(Dataset items)
○ ○ ○ ○ ○ ○ ○

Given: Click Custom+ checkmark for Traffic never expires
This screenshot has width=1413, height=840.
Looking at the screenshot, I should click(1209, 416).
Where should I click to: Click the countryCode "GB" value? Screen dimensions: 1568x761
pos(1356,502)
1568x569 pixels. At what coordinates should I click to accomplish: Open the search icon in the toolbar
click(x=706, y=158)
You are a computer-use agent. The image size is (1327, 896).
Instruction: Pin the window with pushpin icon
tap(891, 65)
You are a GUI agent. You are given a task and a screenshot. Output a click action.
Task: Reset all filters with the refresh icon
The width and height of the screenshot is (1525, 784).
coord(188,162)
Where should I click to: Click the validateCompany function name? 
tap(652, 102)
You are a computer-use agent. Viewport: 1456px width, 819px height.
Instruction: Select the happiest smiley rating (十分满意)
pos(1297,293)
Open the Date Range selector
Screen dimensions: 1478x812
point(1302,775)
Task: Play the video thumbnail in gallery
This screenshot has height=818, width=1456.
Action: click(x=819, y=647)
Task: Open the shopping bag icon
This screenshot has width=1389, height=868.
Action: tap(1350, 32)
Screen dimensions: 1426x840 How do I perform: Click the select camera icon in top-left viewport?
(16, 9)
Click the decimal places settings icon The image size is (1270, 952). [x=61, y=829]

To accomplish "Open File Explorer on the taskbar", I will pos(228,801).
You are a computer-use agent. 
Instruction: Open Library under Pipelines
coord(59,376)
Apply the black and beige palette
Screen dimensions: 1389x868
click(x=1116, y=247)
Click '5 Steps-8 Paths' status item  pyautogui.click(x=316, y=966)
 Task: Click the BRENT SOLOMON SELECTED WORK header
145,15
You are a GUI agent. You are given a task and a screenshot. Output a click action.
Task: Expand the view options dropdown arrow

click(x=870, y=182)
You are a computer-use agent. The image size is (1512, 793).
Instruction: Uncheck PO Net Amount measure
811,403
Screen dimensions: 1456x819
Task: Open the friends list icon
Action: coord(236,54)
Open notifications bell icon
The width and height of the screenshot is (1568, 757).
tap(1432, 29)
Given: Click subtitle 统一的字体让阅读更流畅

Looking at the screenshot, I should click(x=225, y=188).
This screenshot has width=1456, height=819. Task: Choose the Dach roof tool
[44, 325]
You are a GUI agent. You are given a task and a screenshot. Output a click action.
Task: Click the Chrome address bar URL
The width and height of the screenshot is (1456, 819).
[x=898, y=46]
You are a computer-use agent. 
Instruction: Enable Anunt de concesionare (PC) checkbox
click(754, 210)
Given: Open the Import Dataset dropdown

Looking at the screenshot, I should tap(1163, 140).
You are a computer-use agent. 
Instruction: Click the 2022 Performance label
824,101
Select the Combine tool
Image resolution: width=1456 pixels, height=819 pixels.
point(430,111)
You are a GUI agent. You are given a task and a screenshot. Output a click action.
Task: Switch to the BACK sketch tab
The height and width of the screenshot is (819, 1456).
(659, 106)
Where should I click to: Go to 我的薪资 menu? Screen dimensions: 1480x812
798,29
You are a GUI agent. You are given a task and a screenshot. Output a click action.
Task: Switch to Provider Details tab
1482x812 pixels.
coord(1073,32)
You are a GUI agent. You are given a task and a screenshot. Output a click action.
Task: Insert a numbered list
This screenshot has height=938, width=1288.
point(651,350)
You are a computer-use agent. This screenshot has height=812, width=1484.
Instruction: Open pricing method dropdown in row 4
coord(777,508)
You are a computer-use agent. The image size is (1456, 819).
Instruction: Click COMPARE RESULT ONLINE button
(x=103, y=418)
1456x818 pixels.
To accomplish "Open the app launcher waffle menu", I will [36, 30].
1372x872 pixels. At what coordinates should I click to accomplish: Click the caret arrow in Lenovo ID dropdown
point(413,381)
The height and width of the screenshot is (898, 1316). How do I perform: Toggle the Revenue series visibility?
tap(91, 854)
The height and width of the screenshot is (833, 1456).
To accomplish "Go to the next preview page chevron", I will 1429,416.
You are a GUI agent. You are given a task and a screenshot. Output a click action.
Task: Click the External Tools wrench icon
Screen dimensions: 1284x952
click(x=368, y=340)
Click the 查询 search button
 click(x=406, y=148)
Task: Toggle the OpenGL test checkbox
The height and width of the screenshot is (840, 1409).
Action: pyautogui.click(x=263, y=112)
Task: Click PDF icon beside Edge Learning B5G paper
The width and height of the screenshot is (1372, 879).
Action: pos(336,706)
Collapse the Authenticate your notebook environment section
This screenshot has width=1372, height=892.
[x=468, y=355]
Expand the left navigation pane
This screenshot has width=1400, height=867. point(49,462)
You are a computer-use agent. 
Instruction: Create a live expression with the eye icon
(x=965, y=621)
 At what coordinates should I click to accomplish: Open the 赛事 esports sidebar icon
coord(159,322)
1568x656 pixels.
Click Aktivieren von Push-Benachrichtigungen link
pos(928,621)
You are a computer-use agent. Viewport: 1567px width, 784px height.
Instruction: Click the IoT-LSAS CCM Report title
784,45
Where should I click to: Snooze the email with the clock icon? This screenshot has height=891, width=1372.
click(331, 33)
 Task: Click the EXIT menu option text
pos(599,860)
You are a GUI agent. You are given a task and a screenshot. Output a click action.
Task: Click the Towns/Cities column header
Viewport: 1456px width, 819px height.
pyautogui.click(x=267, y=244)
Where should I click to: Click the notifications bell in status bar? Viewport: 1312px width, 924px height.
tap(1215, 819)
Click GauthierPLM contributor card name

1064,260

○ ○ ○ ○ ○ ○ ○

[Assigned task]: Reproduce each entry word for word.

[Result for this task]:
Given: Click Custom+ checkmark for Traffic never expires
This screenshot has width=1413, height=840.
Looking at the screenshot, I should click(1209, 416).
Where should I click to: Click the countryCode "GB" value? Screen dimensions: 1568x761
pos(1356,502)
1568x569 pixels. At what coordinates should I click to accomplish: Open the search icon in the toolbar
click(x=706, y=158)
You are a computer-use agent. The image size is (1327, 896).
Instruction: Pin the window with pushpin icon
tap(891, 65)
You are a GUI agent. You are given a task and a screenshot. Output a click action.
Task: Reset all filters with the refresh icon
The width and height of the screenshot is (1525, 784).
coord(188,162)
Where should I click to: Click the validateCompany function name? 
tap(652, 102)
You are a computer-use agent. Viewport: 1456px width, 819px height.
Instruction: Select the happiest smiley rating (十分满意)
pos(1297,293)
Open the Date Range selector
Screen dimensions: 1478x812
point(1302,775)
Task: Play the video thumbnail in gallery
This screenshot has height=818, width=1456.
Action: click(x=819, y=647)
Task: Open the shopping bag icon
This screenshot has width=1389, height=868.
Action: tap(1350, 32)
Screen dimensions: 1426x840 How do I perform: Click the select camera icon in top-left viewport?
(16, 9)
Click the decimal places settings icon The image size is (1270, 952). [x=61, y=829]

To accomplish "Open File Explorer on the taskbar", I will pos(228,801).
You are a computer-use agent. 
Instruction: Open Library under Pipelines
coord(59,376)
Apply the black and beige palette
Screen dimensions: 1389x868
click(x=1116, y=247)
Click '5 Steps-8 Paths' status item  pyautogui.click(x=316, y=966)
 Task: Click the BRENT SOLOMON SELECTED WORK header
145,15
You are a GUI agent. You are given a task and a screenshot. Output a click action.
Task: Expand the view options dropdown arrow

click(x=870, y=182)
You are a computer-use agent. The image size is (1512, 793).
Instruction: Uncheck PO Net Amount measure
811,403
Screen dimensions: 1456x819
Task: Open the friends list icon
Action: coord(236,54)
Open notifications bell icon
The width and height of the screenshot is (1568, 757).
tap(1432, 29)
Given: Click subtitle 统一的字体让阅读更流畅

Looking at the screenshot, I should click(x=225, y=188).
This screenshot has width=1456, height=819. Task: Choose the Dach roof tool
[44, 325]
You are a GUI agent. You are given a task and a screenshot. Output a click action.
Task: Click the Chrome address bar URL
The width and height of the screenshot is (1456, 819).
[x=898, y=46]
You are a computer-use agent. 
Instruction: Enable Anunt de concesionare (PC) checkbox
click(754, 210)
Given: Open the Import Dataset dropdown

Looking at the screenshot, I should tap(1163, 140).
You are a computer-use agent. 
Instruction: Click the 2022 Performance label
824,101
Select the Combine tool
Image resolution: width=1456 pixels, height=819 pixels.
point(430,111)
You are a GUI agent. You are given a task and a screenshot. Output a click action.
Task: Switch to the BACK sketch tab
The height and width of the screenshot is (819, 1456).
(659, 106)
Where should I click to: Go to 我的薪资 menu? Screen dimensions: 1480x812
798,29
You are a GUI agent. You are given a task and a screenshot. Output a click action.
Task: Switch to Provider Details tab
1482x812 pixels.
coord(1073,32)
You are a GUI agent. You are given a task and a screenshot. Output a click action.
Task: Insert a numbered list
This screenshot has height=938, width=1288.
point(651,350)
You are a computer-use agent. This screenshot has height=812, width=1484.
Instruction: Open pricing method dropdown in row 4
coord(777,508)
You are a computer-use agent. The image size is (1456, 819).
Instruction: Click COMPARE RESULT ONLINE button
(x=103, y=418)
1456x818 pixels.
To accomplish "Open the app launcher waffle menu", I will [36, 30].
1372x872 pixels. At what coordinates should I click to accomplish: Click the caret arrow in Lenovo ID dropdown
point(413,381)
The height and width of the screenshot is (898, 1316). How do I perform: Toggle the Revenue series visibility?
tap(91, 854)
The height and width of the screenshot is (833, 1456).
To accomplish "Go to the next preview page chevron", I will 1429,416.
You are a GUI agent. You are given a task and a screenshot. Output a click action.
Task: Click the External Tools wrench icon
Screen dimensions: 1284x952
click(x=368, y=340)
Click the 查询 search button
 click(x=406, y=148)
Task: Toggle the OpenGL test checkbox
The height and width of the screenshot is (840, 1409).
Action: pyautogui.click(x=263, y=112)
Task: Click PDF icon beside Edge Learning B5G paper
The width and height of the screenshot is (1372, 879).
Action: pos(336,706)
Collapse the Authenticate your notebook environment section
This screenshot has width=1372, height=892.
[x=468, y=355]
Expand the left navigation pane
This screenshot has width=1400, height=867. point(49,462)
You are a computer-use agent. 
Instruction: Create a live expression with the eye icon
(x=965, y=621)
 At what coordinates should I click to accomplish: Open the 赛事 esports sidebar icon
coord(159,322)
1568x656 pixels.
Click Aktivieren von Push-Benachrichtigungen link
pos(928,621)
You are a computer-use agent. Viewport: 1567px width, 784px height.
Instruction: Click the IoT-LSAS CCM Report title
784,45
Where should I click to: Snooze the email with the clock icon? This screenshot has height=891, width=1372.
click(331, 33)
 Task: Click the EXIT menu option text
pos(599,860)
You are a GUI agent. You are given a task and a screenshot. Output a click action.
Task: Click the Towns/Cities column header
Viewport: 1456px width, 819px height.
pyautogui.click(x=267, y=244)
Where should I click to: Click the notifications bell in status bar? Viewport: 1312px width, 924px height.
tap(1215, 819)
Click GauthierPLM contributor card name

1064,260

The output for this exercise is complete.